Understanding how we can keep inventing medicines for patients and society and ensure biomedical innovations are affordable with insurance shouldn’t be complicated.

Read and watch our collected resources below to learn about the foundation for biomedical innovation, solutions to affordability, and the role of basic science, industry, investors, insurance, and government.

Health care policy is complicated and political, and it has a real-world impact on patients, their families, and society as a whole.

But we can improve it. First, though, we need to tease it apart systematically and judge it against some basic goals we can all agree on: e.g., we want today’s medicines to be affordable and we want scientists to keep working on inventing new, better ones. 

NPLB’s 2+3 Improvements

We hope this resource page of “Fundamentals” will take you on an affordable innovation journey and make the case for two key improvements to our nation’s health care system:

  • If your insurance claims to cover something, it should be affordable to patients. We need a low out-of-pocket cap on what health insurance plans are allowed to charge their members for physician-prescribed treatments.
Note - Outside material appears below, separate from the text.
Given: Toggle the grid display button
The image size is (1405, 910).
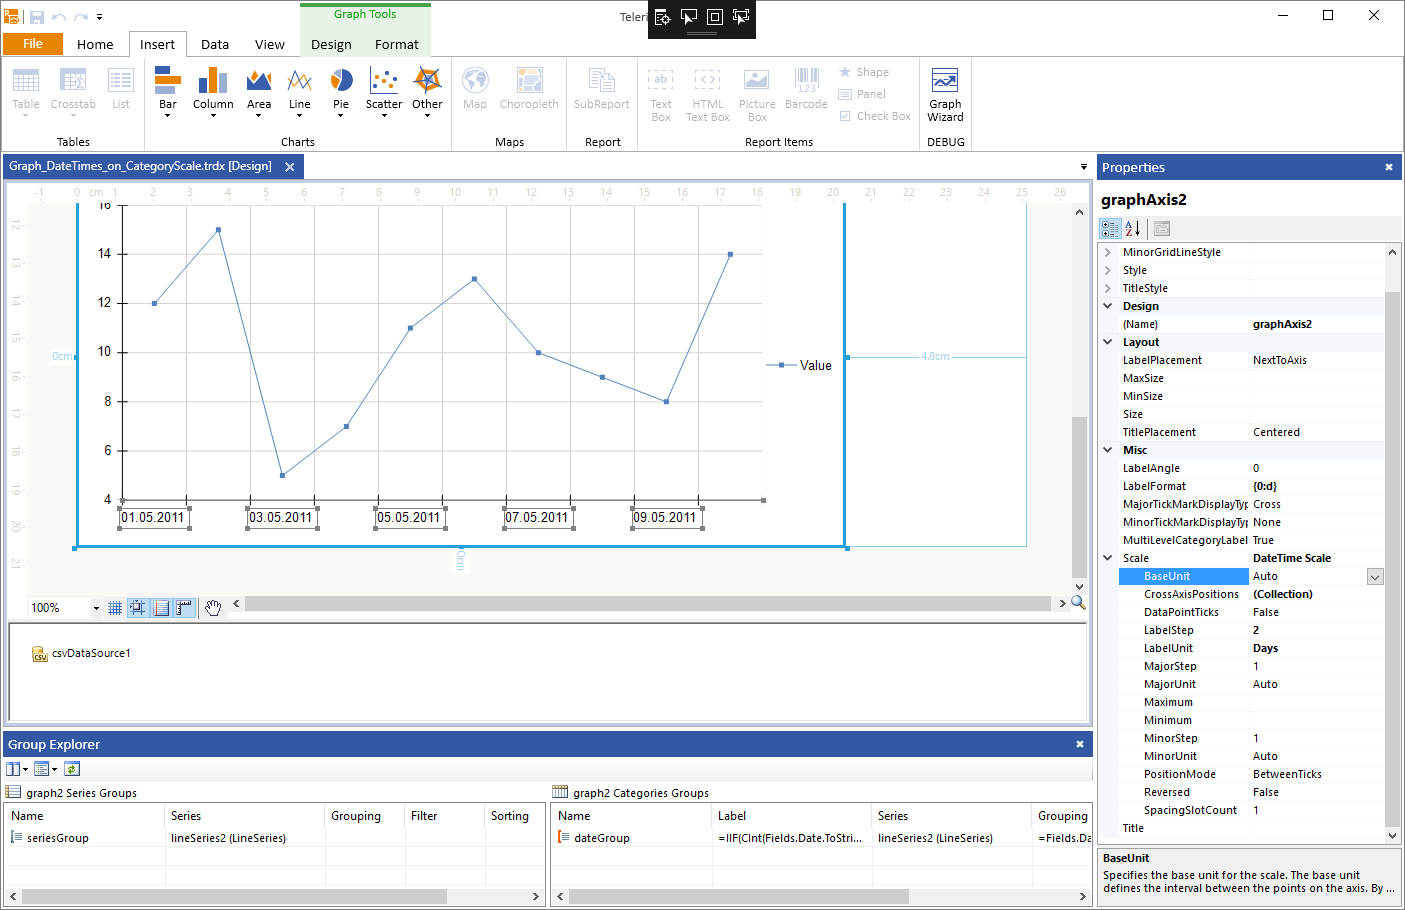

  • To get the maximal value from innovation intended by our long-standing patent system, we must be able to count on all drugs to go generic without undue delay after a patent-intended period of market-based pricing. So that means we need to fix the IRA’s 9-year pill penalty by changing when small molecules can be subjected to Medicare price setting (“Negotiation”) to be 13 years post launch, same as biologics. Ideally we would then also restore incentives for pediatric testing and other meaningful upgrades using six month extensions (to patents and/or when price setting kicks in).

    When drugs go generic, it’s like society has paid off its mortgage (to the innovator, which you can think of as being like a home builder) and now enjoys the benefits of that drug at a public good at a low cost indefinitely. If a drug can’t go generic, then it can feel like the mortgage never ends, which means that the price of that drug really represents rent to society (making the innovator more of a Landlord). The patent system is designed to make sure that innovation is incentivized with temporary mortgages, not ongoing rent, and this ethos should be affirmed with policy that ensures that drugs become inexpensive when their intended mortgage period is up. If competition cannot achieve this end once a drug’s patent-protection expires, then price controls are warranted.

These two improvements represent the biotech social contract. These next three improvements are important, too, but, for the purposes of preserving affordable innovation, are less urgent than the first two. We break these up to ensure that the first two points really stand out.

  • To streamline patient access to medicines, Congress should mandate that prior authorizations be real-time, electronic, and as frictionless as possible to confirm a patient’s eligibility for a prescribed treatment. Today, insurers sometimes induce undue friction with gratuitously complex prior authorization forms and processes to wear down physicians and deter them from prescribing appropriate treatments; this is a feature of dishonest insurance since insurance plans can claim to cover a medicine but make it functionally inaccessible.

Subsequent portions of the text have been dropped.